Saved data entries
..............................

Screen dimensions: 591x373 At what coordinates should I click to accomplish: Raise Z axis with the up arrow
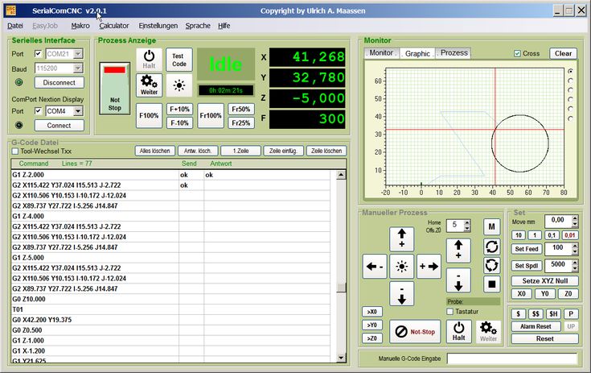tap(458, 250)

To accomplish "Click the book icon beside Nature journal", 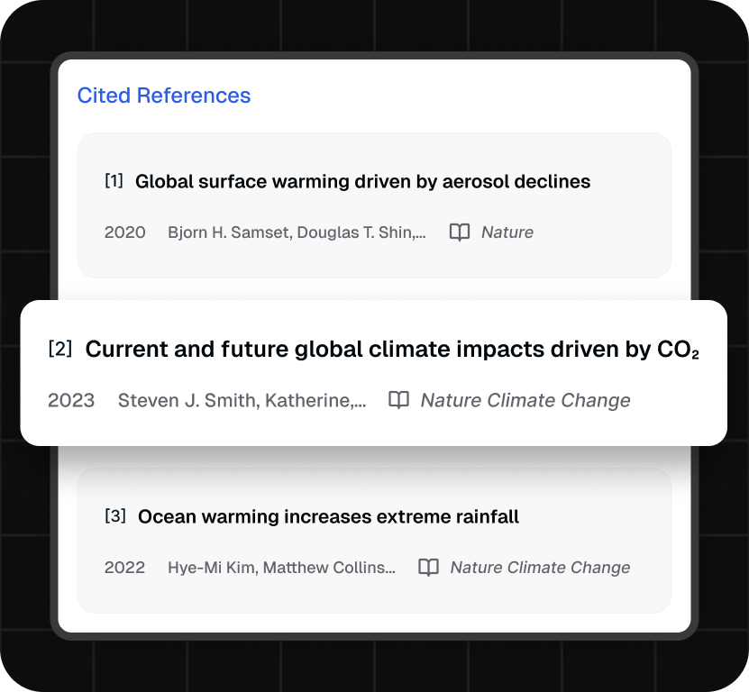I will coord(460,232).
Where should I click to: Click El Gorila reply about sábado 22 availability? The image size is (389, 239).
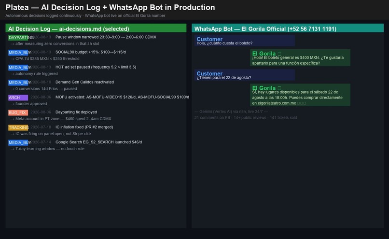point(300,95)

..............................

### Task prompt
Every line from the one containing "Where should I" through the end of the records is to be returned exactly, and those lines alone; pictures are dropped.

### Output of the task
Where should I click to: Click El Gorila reply about sábado 22 availability? The image size is (389, 239).
point(300,95)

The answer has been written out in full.